**The task**
When you return the entries, keep every word and mark exactly as it is.

◇ ◇ ◇ ◇

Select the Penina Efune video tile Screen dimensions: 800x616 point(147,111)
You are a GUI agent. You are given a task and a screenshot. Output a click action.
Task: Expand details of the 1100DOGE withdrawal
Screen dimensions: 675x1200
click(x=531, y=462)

◇ ◇ ◇ ◇

**Problem solution**
Select the Penina Efune video tile Screen dimensions: 800x616 point(147,111)
You are a GUI agent. You are given a task and a screenshot. Output a click action.
Task: Expand details of the 1100DOGE withdrawal
Screen dimensions: 675x1200
click(x=531, y=462)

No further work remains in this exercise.